Ce qu’il est possible de tirer de ces expériences, c’est que les idées subversives vis-à-vis du nouvel ordre économique et politique développées au sein des « utopies » sont de deux natures, qui se superposent parfois :

- Premièrement, des idées qui, face aux transformations drastiques en cours, plaident pour une préservation des formes de production basées sur des solidarités communautaires renvoyant aux organisations traditionnelles prérévolutionnaires ; - Deuxièmement, des idées progressistes qui vont dans le sens d’une application encore

plus forte de l’égalité, de la fraternité et de la liberté.

Cependant, même si elles se sont fait connaitre par leur nouveauté et leur originalité dans l’espace économique, la portée de ces organisations reste faible. En effet, les conditions économiques et sociales font que ces expériences restent assez isolées et peu pérennes ; elles succombent généralement aux querelles internes ou au manque de moyens.
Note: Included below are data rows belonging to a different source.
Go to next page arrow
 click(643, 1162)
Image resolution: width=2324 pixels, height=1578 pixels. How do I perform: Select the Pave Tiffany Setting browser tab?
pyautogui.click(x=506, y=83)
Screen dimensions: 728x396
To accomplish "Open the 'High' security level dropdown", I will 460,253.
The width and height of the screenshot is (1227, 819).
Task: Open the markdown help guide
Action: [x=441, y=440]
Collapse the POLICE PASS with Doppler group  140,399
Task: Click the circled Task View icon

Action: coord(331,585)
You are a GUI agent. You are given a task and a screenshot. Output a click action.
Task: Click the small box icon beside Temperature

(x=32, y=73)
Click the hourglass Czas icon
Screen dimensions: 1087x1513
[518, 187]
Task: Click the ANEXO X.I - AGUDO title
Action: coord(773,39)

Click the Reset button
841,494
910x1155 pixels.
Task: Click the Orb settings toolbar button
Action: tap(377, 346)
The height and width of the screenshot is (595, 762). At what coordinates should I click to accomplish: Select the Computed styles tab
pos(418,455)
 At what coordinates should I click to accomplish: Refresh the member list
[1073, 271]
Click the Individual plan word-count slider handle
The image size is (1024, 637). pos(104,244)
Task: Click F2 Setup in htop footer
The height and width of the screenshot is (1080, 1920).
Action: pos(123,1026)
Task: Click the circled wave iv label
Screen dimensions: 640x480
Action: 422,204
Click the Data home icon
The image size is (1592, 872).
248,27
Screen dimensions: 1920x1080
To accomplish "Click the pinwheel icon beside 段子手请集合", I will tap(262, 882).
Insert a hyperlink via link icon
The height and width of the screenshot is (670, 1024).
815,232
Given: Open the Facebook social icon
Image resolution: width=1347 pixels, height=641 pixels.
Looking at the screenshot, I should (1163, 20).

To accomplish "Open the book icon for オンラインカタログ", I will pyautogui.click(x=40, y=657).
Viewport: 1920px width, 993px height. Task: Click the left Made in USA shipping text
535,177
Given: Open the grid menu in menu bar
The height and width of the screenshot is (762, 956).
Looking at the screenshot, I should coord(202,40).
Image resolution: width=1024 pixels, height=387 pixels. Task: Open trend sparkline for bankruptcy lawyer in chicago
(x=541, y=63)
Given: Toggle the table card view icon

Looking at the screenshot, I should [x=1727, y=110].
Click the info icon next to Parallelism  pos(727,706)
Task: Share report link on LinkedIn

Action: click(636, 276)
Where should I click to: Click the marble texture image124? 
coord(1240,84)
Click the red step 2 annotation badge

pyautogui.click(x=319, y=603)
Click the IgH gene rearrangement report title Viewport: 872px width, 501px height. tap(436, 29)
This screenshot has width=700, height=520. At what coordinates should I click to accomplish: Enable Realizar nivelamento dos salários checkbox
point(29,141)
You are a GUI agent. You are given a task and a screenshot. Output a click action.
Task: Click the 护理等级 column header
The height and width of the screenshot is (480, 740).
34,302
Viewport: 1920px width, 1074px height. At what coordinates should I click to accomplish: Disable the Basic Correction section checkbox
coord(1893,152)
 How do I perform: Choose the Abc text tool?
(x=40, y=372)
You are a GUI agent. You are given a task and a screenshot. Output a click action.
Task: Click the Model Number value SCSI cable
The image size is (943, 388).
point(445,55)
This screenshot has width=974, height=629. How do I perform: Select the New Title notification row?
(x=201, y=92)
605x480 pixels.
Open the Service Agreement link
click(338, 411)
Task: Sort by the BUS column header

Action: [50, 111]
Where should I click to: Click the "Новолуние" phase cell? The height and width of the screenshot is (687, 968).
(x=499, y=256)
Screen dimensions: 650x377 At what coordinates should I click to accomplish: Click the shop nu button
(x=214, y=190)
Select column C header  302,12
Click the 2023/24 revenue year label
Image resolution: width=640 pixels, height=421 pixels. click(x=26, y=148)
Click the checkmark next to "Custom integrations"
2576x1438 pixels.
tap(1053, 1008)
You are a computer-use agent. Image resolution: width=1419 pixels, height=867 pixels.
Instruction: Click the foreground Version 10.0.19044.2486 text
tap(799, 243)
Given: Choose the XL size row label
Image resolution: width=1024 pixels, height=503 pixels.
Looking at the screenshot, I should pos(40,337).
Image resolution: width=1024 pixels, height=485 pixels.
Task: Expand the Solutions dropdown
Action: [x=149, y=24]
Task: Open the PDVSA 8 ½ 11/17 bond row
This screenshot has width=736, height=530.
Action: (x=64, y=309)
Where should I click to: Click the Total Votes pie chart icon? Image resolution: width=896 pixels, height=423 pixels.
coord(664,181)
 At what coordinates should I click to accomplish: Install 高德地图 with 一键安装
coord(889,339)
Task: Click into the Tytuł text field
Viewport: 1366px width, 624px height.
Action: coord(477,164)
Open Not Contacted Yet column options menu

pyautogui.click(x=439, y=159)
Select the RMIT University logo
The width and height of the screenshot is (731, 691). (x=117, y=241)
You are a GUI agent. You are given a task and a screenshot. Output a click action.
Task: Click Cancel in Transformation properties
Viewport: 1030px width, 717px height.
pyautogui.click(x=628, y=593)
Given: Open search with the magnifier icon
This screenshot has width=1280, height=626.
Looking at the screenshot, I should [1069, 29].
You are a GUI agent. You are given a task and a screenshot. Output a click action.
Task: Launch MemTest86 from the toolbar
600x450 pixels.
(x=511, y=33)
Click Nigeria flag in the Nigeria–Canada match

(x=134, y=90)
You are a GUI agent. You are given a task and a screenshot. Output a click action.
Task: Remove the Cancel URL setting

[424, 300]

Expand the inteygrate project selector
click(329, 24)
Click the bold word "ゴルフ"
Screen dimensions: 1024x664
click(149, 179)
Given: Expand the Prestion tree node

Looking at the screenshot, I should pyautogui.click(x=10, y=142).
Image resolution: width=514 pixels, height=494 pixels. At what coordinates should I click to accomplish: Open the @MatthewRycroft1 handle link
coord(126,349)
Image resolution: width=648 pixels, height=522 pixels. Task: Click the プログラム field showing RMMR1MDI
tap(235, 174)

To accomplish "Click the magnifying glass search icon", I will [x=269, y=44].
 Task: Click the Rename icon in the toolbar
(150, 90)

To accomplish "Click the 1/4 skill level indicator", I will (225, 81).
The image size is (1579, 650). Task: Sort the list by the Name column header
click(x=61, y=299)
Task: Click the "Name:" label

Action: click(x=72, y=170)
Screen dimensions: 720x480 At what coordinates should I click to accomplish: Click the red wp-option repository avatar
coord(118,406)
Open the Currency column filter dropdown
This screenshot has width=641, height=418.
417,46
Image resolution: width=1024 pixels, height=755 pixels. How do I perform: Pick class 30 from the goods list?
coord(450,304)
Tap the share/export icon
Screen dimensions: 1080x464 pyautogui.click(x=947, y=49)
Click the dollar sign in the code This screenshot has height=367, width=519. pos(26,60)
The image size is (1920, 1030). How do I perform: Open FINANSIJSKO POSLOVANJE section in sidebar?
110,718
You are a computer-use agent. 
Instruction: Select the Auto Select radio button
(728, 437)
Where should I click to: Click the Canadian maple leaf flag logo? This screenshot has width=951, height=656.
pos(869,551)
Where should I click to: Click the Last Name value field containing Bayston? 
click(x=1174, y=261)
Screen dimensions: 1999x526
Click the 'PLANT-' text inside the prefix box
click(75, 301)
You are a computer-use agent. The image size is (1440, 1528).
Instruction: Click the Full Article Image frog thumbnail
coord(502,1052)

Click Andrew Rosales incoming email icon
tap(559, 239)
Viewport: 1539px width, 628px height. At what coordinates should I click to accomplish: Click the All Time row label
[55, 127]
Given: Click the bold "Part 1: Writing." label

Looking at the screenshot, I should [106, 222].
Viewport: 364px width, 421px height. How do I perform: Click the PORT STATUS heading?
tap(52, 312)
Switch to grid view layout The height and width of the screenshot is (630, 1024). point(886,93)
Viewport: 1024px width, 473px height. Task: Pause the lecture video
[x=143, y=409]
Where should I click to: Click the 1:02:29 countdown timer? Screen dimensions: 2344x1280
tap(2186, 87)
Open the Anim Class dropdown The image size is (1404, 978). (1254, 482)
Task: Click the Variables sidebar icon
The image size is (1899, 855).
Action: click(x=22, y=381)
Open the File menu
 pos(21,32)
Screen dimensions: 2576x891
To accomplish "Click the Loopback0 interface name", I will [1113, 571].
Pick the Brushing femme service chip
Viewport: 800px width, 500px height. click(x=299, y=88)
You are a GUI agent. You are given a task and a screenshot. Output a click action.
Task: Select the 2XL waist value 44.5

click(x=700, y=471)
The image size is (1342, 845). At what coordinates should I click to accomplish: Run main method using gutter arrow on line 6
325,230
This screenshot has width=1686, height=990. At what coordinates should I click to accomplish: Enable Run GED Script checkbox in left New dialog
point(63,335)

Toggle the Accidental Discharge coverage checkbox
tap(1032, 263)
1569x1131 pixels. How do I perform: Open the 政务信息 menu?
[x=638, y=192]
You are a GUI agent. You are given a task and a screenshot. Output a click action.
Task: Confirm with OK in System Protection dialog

Lorsqu’elles essayent d’être compétitives, comme les ateliers de peinture Leclaire, elles restent dans un paradigme productiviste qui mène nécessairement à faire pression sur les ouvriers67. Il semble que beaucoup d’éléments ne sont pas encore réunis pour diffuser des modèles alternatifs. L’héritage des utopies socialistes est néanmoins important pour les organisations qui finiront par constituer l’ESS en se basant sur les logiques de base posées. La notion d’utopie restera en elle-même importante pour juger la position vis-à-vis des normes institutionnelles, économiques et sociales dominantes, des organisations qui sont ainsi désignées.